Fr. Dolan was born in 1917 to Joseph and Mary (Murphy) Dolan. He was one of the oldest living graduates of Regis High School, graduating in 1935 and then attending Fordham University. He entered the New York Province Jesuits at the Novitiate of St. Andrew-on-Hudson in Poughkeepsie, New York, on June 20, 1941.
Following novitiate and one year of juniorate studies, he advanced to Woodstock College, Maryland, for the study of philosophy (1944-46). For regency, he taught for one year at Canisius High School in Buffalo, New York, and then studied philosophy at Fordham for one year. From 1948-49 he taught philosophy at St. Peter’s College in Jersey City, New Jersey.

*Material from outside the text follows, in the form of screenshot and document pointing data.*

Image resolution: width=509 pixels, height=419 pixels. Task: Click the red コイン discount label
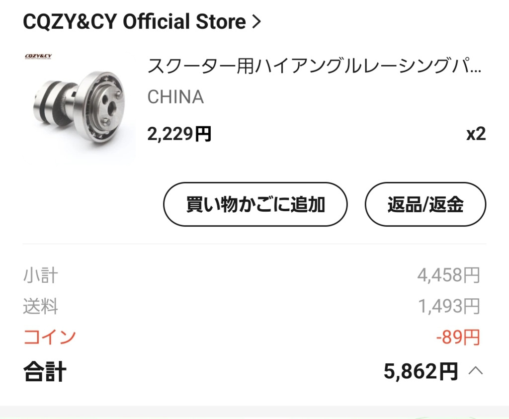[x=49, y=337]
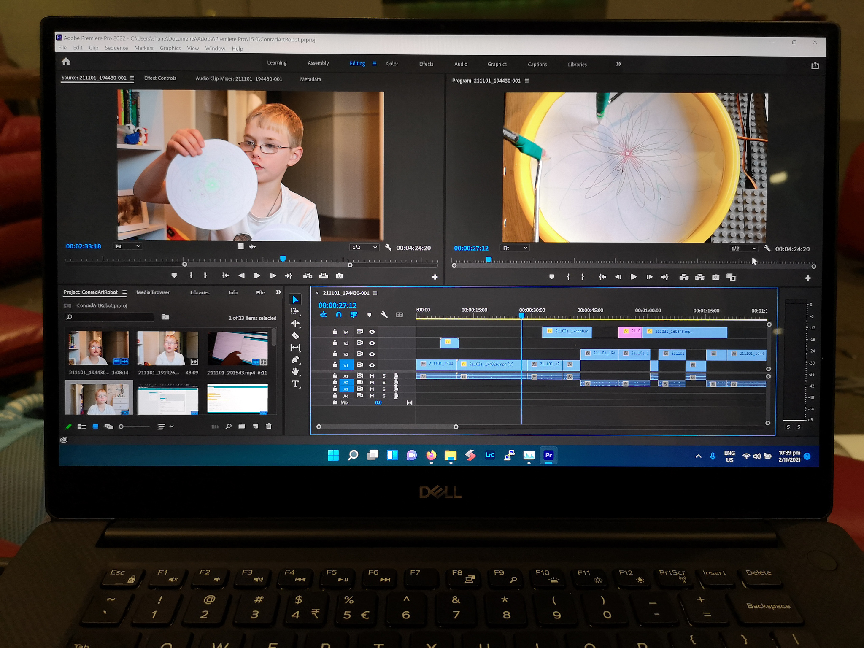Viewport: 864px width, 648px height.
Task: Click the Home icon
Action: click(x=66, y=62)
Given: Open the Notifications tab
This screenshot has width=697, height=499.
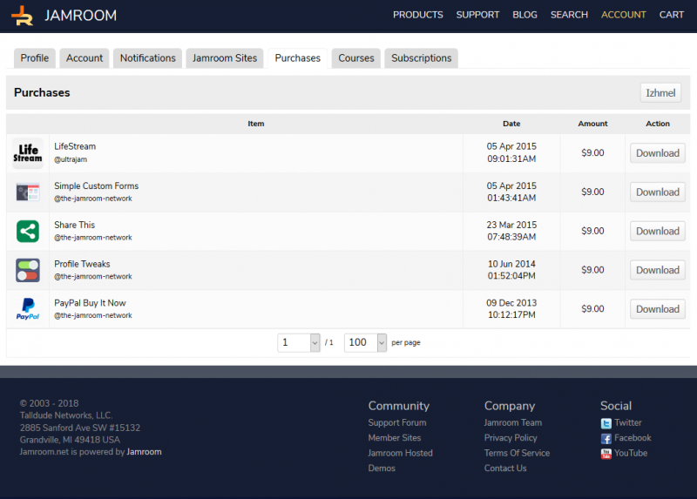Looking at the screenshot, I should [147, 58].
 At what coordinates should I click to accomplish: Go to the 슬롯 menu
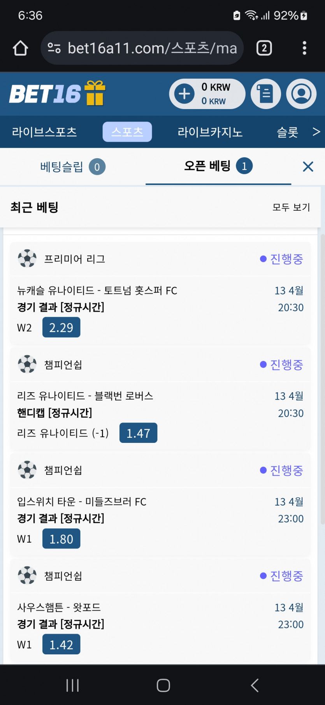(287, 132)
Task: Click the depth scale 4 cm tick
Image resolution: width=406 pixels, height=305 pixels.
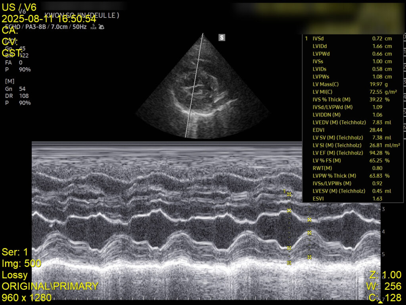Action: (x=383, y=232)
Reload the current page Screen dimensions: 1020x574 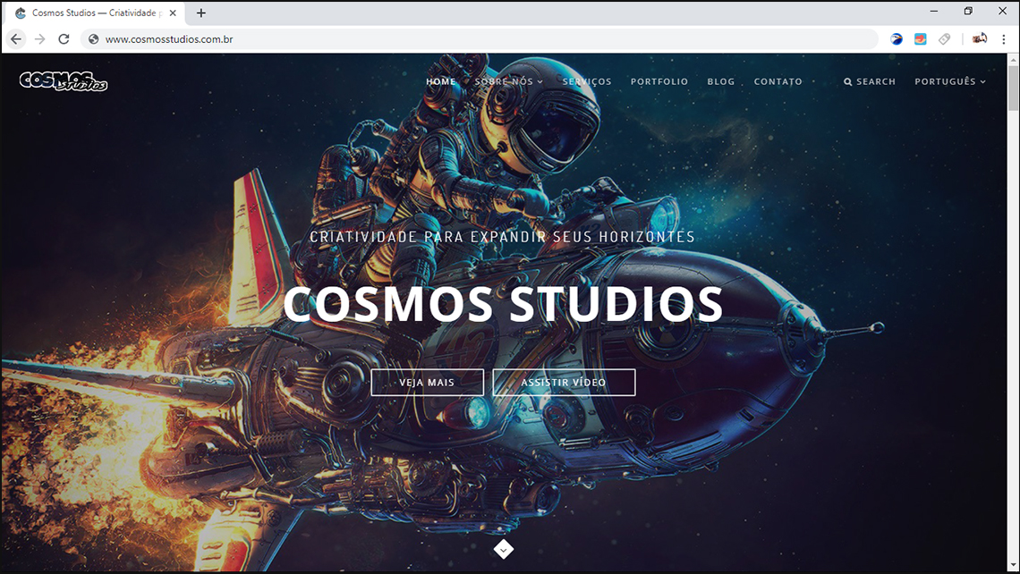64,39
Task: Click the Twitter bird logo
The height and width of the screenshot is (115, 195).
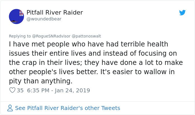Action: pos(182,13)
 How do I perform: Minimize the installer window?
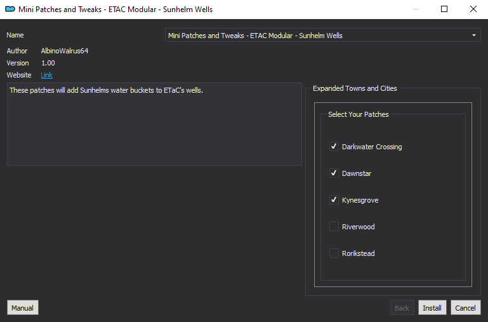point(415,9)
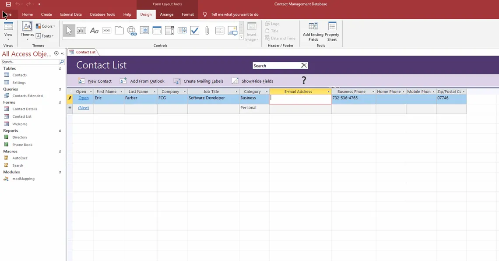
Task: Insert an Attachment control
Action: [207, 30]
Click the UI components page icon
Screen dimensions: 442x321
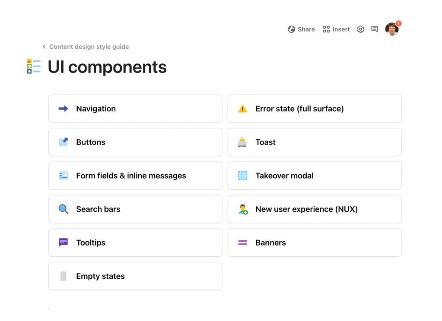click(34, 66)
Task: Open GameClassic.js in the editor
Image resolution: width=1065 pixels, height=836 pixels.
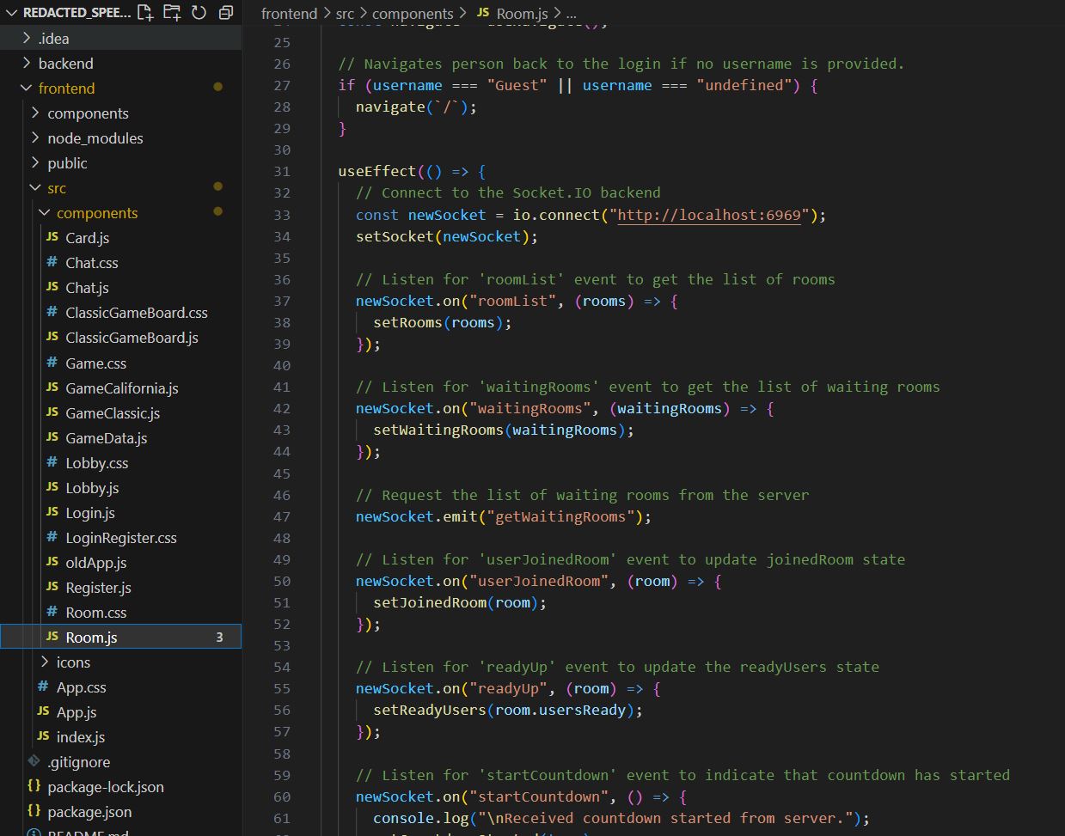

On the path to ordination, he returned to Woodstock College in 1949. He was ordained to the priesthood there on June 22, 1952. In 1954 he journeyed north to Laval University, Quebec to study and gain a degree in philosophy, which he would teach for many years, beginning in Buffalo at Canisius College (1957-60) where he taught psychology and ethics. In 1960 he taught at Fordham University and then at St. Peter’s College (1962-64) before returning to Fordham University in 1964 and that would be his base for the remainder of his life.
In 1989, he was named professor emeritus of philosophy. This opened him to new horizons, and so he taught philosophy briefly at the Inter-Diocesan Seminary in Papua New Guinea in 1990. Upon returning to Fordham, he served in the Jesuit community as an assistant to the minister. From 1995-2009, while residing at Loyola Hall at Fordham, he served as host and director of the Jesuit Villa at Mitchell Farm. In 2012 he graciously took up his final assignment to pray for the church and Society at Murray-Weigel Hall.
Fr. Dolan was justifiably proud of his age as the oldest Jesuit of the province. A formerly serious and formal philosophy professor, he became the gracious, generous and faithful assistant in and beyond the Jesuit community. Always the priest, even in his 90s he would drive daily to celebrate Mass at local parishes.